Two minor problems: If your matrix only consists of NaNs or -Inf, still numeric_limits::min() will be returned. And it would require the redux function to have some kind of initial value (which again would introduce some overhead, especially for small matrices/vectors)

And I would also say that I actually expect NaNs to propagate through max/min reductions (i.e., if a mistake happened once, I don't want it to be silently ignored)
Comment 10 Gael Guennebaud 2013-04-09 21:39:42 UTC
Step 1, documentation:

https://bitbucket.org/eigen/eigen/commits/cd15b09304ff/
Changeset:   cd15b09304ff
User:        ggael
Date:        2013-04-09 11:27:54
Summary:     Bug 564: document the fact that minCoeff/maxCoeff members have undefined behavior if the matrix contains NaN.
Comment 11 Gael Guennebaud 2013-04-09 23:01:13 UTC
Created attachment 327 [details]
Add hasNaN and isFinite members.

Here is a patch adding hasNaN and isFinite members. Probably not the most optimal implementation for native types, but should not be too bad. Since we already had a beta, I'd like someone approve it before pushing.
Comment 12 Christoph Hertzberg 2013-04-12 14:37:52 UTC
I think the patch is alright. Maybe some more tests asserting that the floating point operations on "sane values" lead to finite results could be added?

I've added another Bug 585, which suggests improving the all()/any() reductions. 
Furthermore, hasNaN could be optimized by using the _mm_cmpunord_pX intrinsic on two consecutive packets, thus halving the number of comparisons. But I don't think that's worth blocking 3.2.
Comment 13 Christoph Hertzberg 2013-04-12 14:43:19 UTC
Another thing: What shall hasNaN() and isFinite() return for types which do not support special values (such as integers)? Simply always return false or true, resp.? That would be supported already by the current implementation (not in the most efficient way; however, compilers are pretty good at integer optimizing, so it could be reduced to a NOP on most compilers?)
Comment 14 Gael Guennebaud 2013-04-16 15:06:01 UTC
I checked with GCC and clang, and indeed, isFinite and hasNaN boil down to a NOP.

Using _mm_cmpord_pX (not _mm_cmpunord_pX) is a nice trick, however I'm afraid this is not easily integrable within our general framework.
Comment 15 Gael Guennebaud 2013-04-16 15:12:06 UTC
https://bitbucket.org/eigen/eigen/commits/8ad4e281a3ce/
Changeset:   8ad4e281a3ce
User:        ggael
Date:        2013-04-16 15:10:40
Summary:     Big 564: add hasNaN and isFinite members

still remains the "stable" versions -> for 3.3
Comment 16 Christoph Hertzberg 2013-04-17 10:47:13 UTC
(In reply to comment #14)
> Using _mm_cmpord_pX (not _mm_cmpunord_pX) is a nice trick, however I'm afraid
> this is not easily integrable within our general framework.

Questions on the material:
1. Answer these questions using the thread on NaN handling in min/max reductions:
(a) According to the changeset summary dated 2013-04-09, what does the documentation now say about minCoeff/maxCoeff when the matrix contains NaN?
(b) Which bug did Christoph Hertzberg add, and what does it suggest improving?
(c) With which compilers did Gael Guennebaud confirm that isFinite and hasNaN boil down to a NOP?
2. Go on with the thread on NaN handling in min/max reductions, starting right after its final line.

Stored data entries
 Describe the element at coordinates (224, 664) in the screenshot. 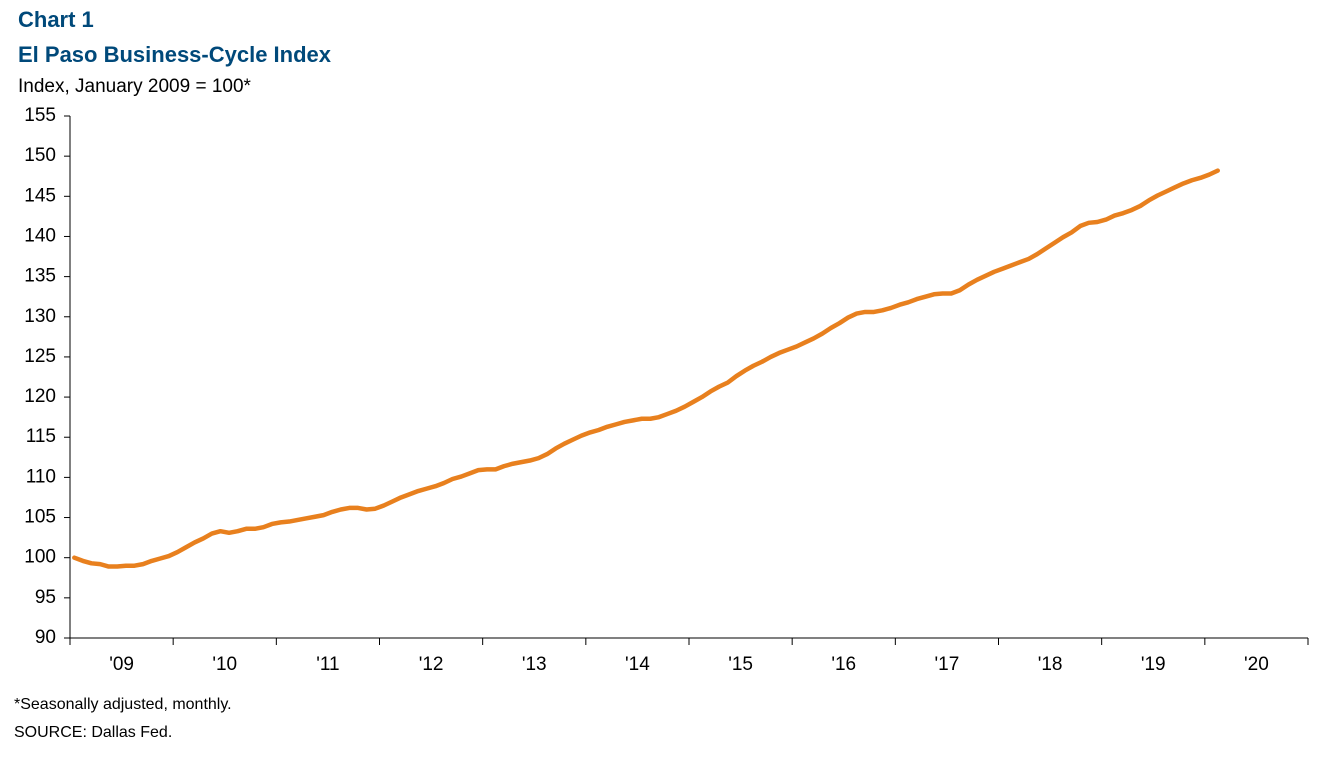

I see `x-tick-label: '10` at that location.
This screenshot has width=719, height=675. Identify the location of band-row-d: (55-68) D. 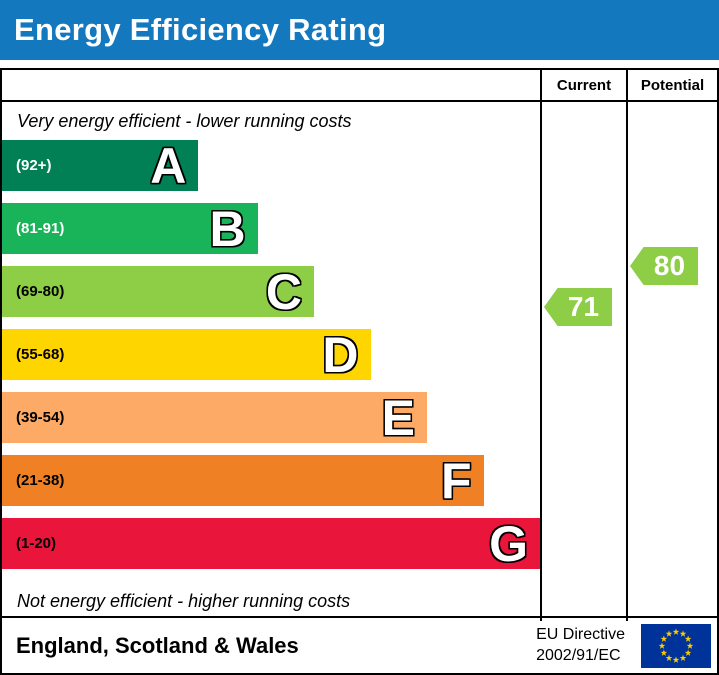
(271, 354).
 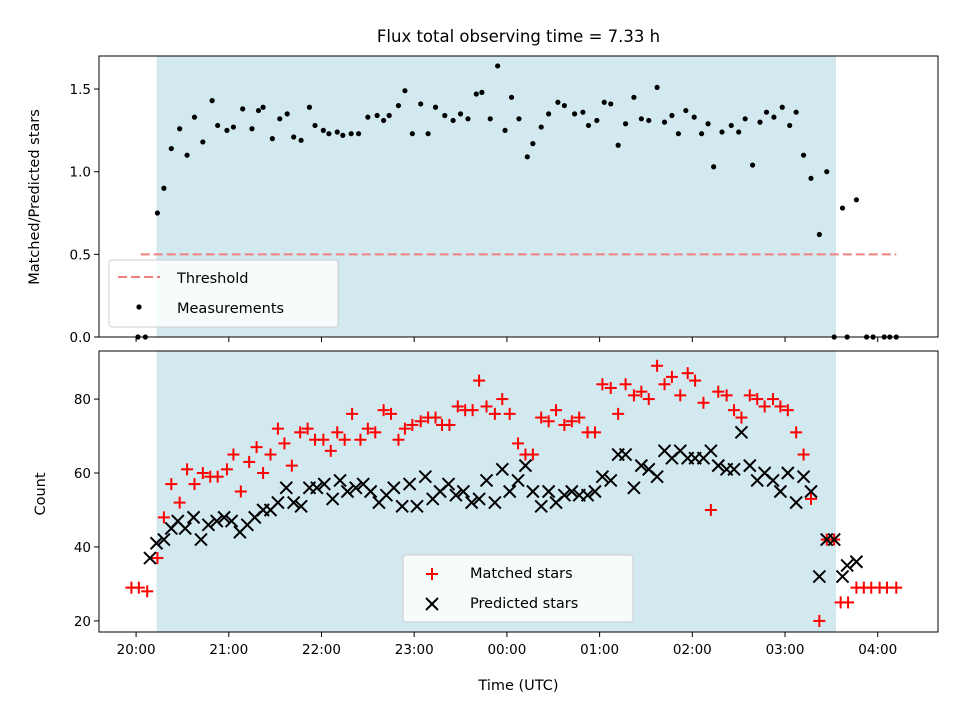 What do you see at coordinates (524, 604) in the screenshot?
I see `legend-predicted-label: Predicted stars` at bounding box center [524, 604].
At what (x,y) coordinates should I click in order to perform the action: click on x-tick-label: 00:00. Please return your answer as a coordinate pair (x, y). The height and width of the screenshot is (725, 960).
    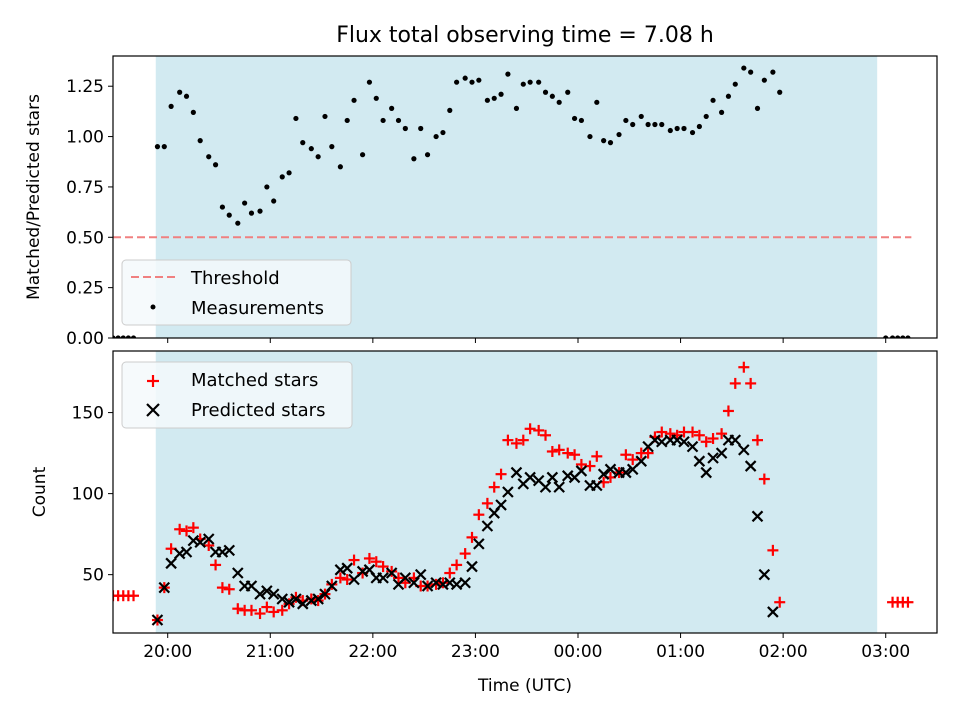
    Looking at the image, I should click on (578, 652).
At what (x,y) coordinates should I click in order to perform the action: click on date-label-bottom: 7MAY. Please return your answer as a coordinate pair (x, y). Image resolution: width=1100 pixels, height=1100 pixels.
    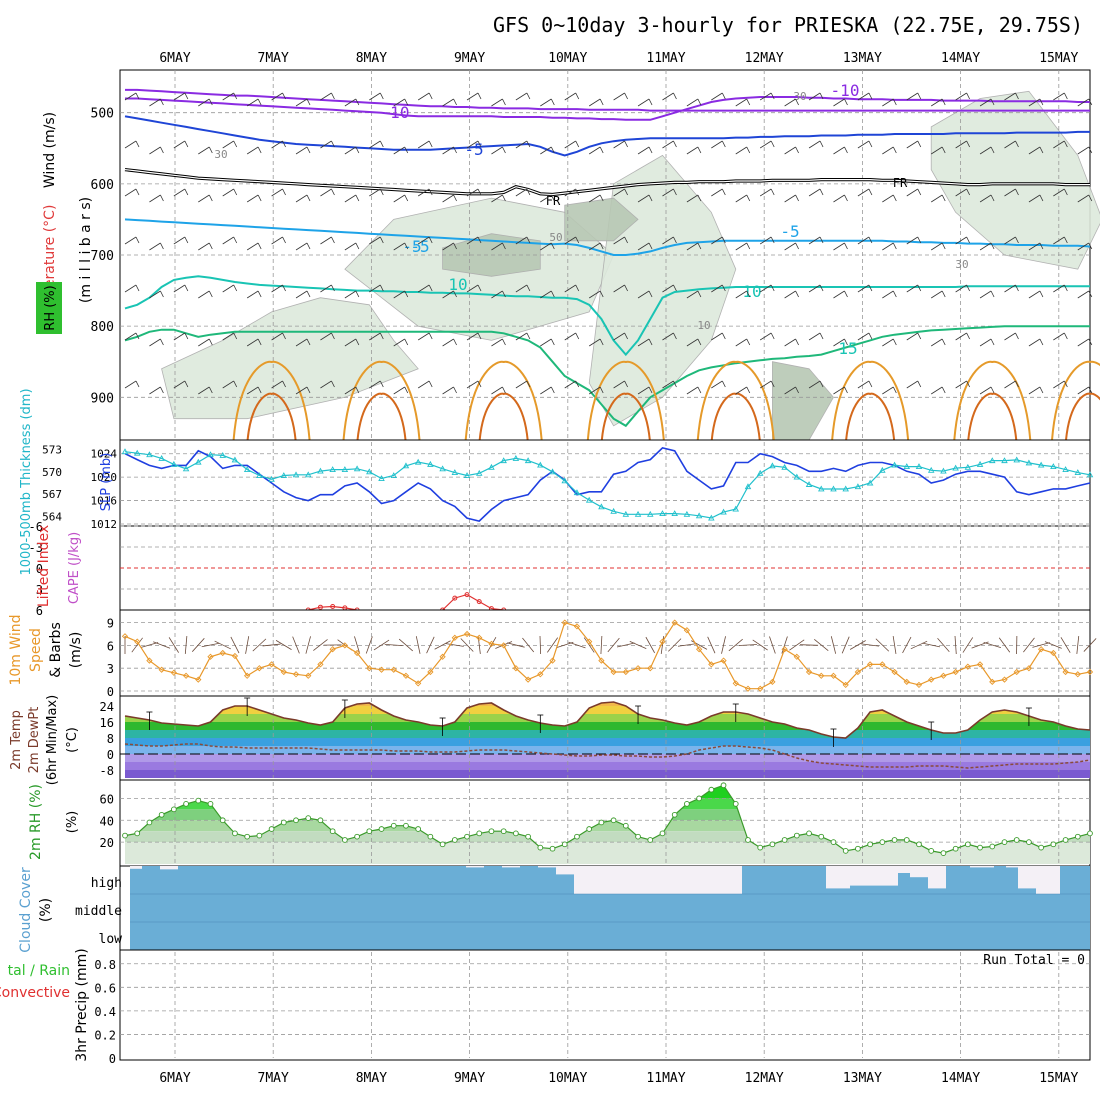
    Looking at the image, I should click on (274, 1078).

Exercise answers:
1.
(a) They have undefined behavior.
(b) Bug 585, which suggests improving the all()/any() reductions.
(c) GCC and clang.

2.
Yes, I guess that would require the "meta package" approach which has been vaguely discussed for some time (is there a bz entry for that?). 
And I agree that it is not really worth the effort for now, since most likely hasNaN will hardly ever be performance critical and even if, I think memory throughput is the limiting factor most of the time.
Comment 17 Gael Guennebaud 2013-04-19 14:08:48 UTC
(In reply to comment #16)
> I think memory throughput is the limiting factor most of the time.

very good point. Definitely not worth the effort!
Comment 18 Gael Guennebaud 2013-07-18 11:31:47 UTC
For the record, isFinite has been renamed allFinite to avoid a naming collision with a coefficient-wise isFinite method.
Comment 19 Christoph Hertzberg 2018-03-01 18:35:47 UTC
Continuing a discussion from Bug 1494:

The current IEEE754-2008 standard defines new functions `minNum` and `maxNum` (section 5.3.1), which propagate non-NaNs (as my first `stable_max` variant in Comment 5).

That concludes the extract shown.